▸ Document passage:
The pandemic has had a real effect on the relationship for a lot of couples. The added stress of the current situation makes problems seem heightened, and all that extra time together during lockdown can make small irritations and disagreements escalate into full-blown arguments and problems. If you’re feeling as though your relationship has suffered during this year, you can try some of these tips to put things into perspective.
Try To Work Out What’s Really Bothering You
It’s important to try not to blow problems up into something bigger than they really are. Lockdown has acted like a re-set period for many people, and the time to think and reflect has made some people realize that their relationship isn’t working as well as they thought now they can’t go out to avoid the issues. Now they have to be at home together a lot more, there’s no ignoring the problems.
For other people, this re-set might have made them realize that due to the busy lives pre-pandemic, they’ve drifted apart from the partner, but they miss being as close as they once were.
You both must communicate what you are feeling, and you can only do this successfully by talking. Work which problem it is the relationship, and what is the outside situation.
It’s easy to have a difficult day in the current situation, and then overreact to a small annoyance from your partner. In reality, your frustration might be about the situation, not your partner.
Be Specific About What You Need
If you’re communicating about your issues, then it could be a good idea to bring in some professional help. Many relationships counsellors are offering sessions via webcam and phone.
If counselling isn’t an option right now, but you also don’t want to bring in the divorce solicitors, then you can start talking together about what needs to change.
The advantage of therapy is the time spent together and listening to one another. Thanks to distractions like phones and TV, we don’t all do this very often.
Talk specifically about what you need to change. People can be vague about there needs, so be specific. Ask yourself where you both want to be in a year or five years. Imagine if you woke up tomorrow and your relationship was fixed, what would have had to change?
Keep Your Expectations Realistic
If you’re going to be trapped at home all the time, and have realized that you don’t communicate as much as you did, don’t leap straight into doing everything together. Be realistic. Set aside chunks of time to do things together and work up.
Start by asking yourselves the question of ‘how would we know if things had got better’, and then work together to determine how you could reach this point. Often, the small things are what make the most difference. Taking the time to prepare a meal together or bringing someone a drink in bed are all good ways of bonding, and to show that you care.
Don’t expect results overnight. Relationships take work.

▸ Exercise instructions: Summarize the advice on relationships during the pandemic in two sentences.

Extracted records
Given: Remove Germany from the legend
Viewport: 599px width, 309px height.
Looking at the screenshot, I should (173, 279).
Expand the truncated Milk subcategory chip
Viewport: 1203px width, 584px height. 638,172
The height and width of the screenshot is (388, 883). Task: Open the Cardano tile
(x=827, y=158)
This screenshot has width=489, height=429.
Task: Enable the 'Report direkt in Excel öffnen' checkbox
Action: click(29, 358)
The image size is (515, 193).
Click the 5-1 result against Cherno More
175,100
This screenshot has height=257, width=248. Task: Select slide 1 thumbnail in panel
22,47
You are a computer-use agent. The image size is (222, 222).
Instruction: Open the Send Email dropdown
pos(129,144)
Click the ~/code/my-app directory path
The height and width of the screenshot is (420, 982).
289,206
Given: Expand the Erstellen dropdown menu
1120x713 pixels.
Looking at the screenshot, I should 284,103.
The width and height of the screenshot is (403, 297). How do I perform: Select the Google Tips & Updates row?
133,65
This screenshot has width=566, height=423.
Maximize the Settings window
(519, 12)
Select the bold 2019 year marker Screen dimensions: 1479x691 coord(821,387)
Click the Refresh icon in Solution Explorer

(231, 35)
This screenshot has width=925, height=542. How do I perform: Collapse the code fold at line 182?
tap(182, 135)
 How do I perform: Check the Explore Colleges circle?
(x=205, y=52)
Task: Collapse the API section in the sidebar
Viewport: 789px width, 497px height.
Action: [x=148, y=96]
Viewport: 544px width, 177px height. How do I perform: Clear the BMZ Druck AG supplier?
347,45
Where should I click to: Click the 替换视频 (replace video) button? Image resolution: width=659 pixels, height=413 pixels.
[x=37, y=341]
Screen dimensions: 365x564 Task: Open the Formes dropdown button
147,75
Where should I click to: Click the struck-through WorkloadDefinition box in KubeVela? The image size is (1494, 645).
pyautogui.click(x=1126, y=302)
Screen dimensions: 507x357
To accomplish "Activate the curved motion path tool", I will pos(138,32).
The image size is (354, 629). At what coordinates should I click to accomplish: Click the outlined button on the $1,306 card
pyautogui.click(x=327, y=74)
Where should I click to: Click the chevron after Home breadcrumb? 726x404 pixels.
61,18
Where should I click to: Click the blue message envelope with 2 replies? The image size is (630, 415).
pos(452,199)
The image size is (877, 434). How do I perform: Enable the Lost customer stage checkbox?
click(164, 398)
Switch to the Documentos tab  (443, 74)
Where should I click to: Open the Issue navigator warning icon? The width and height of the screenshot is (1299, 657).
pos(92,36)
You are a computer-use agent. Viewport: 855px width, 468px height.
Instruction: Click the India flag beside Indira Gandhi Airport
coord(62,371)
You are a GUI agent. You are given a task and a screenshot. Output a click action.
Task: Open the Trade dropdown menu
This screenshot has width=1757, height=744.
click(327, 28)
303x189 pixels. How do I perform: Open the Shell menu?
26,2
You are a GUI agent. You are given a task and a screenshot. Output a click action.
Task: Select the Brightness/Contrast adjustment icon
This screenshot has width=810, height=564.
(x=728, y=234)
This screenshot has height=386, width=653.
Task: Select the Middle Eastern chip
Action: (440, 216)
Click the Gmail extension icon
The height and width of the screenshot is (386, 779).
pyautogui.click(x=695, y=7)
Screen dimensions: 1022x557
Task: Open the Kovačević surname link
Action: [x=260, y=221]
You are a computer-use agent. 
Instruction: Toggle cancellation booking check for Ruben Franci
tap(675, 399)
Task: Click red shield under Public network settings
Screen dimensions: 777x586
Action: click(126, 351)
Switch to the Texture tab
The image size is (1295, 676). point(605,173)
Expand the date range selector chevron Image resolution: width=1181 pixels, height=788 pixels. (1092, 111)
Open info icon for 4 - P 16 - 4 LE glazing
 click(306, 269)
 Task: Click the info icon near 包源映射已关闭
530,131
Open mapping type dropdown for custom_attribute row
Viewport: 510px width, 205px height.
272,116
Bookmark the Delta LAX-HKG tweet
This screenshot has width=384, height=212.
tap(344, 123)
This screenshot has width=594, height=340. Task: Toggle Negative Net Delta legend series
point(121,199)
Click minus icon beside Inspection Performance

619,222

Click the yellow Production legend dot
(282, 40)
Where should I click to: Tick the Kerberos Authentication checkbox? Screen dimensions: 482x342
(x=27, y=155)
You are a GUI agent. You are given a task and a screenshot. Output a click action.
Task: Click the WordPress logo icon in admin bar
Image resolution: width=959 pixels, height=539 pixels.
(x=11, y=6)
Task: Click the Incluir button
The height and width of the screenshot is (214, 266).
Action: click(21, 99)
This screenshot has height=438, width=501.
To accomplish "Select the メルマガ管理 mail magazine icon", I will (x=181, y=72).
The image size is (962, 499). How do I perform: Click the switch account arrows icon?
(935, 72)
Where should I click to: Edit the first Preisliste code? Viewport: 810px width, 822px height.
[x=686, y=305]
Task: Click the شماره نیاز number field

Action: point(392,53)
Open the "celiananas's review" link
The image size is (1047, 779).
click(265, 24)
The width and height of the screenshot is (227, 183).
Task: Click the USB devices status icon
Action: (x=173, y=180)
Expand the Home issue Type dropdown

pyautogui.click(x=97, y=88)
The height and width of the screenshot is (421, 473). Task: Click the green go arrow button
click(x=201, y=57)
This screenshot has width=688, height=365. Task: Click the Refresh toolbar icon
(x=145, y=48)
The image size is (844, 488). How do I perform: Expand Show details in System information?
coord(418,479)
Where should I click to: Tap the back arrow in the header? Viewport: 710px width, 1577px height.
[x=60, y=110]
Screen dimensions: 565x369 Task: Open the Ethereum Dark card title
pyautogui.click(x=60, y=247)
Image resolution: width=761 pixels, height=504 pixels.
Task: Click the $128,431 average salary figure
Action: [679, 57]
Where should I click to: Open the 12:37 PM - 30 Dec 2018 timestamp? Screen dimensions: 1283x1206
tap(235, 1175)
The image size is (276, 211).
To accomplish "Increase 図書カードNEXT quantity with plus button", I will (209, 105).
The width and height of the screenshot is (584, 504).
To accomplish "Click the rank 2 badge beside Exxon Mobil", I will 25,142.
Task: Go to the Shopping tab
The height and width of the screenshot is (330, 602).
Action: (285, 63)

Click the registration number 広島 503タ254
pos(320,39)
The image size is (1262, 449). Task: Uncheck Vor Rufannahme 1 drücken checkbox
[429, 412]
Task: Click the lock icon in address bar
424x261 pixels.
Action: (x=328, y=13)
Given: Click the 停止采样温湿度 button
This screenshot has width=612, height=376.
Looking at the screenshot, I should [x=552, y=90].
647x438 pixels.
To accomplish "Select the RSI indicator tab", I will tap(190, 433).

▸ Result: The added stress of the pandemic and extra time together in lockdown can turn small irritations into arguments, so couples should talk about what they feel and work out which problems come from the relationship and which from the outside situation. They should be specific about what needs to change and keep expectations realistic by setting aside chunks of time together and starting with small things like preparing a meal together, without expecting results overnight.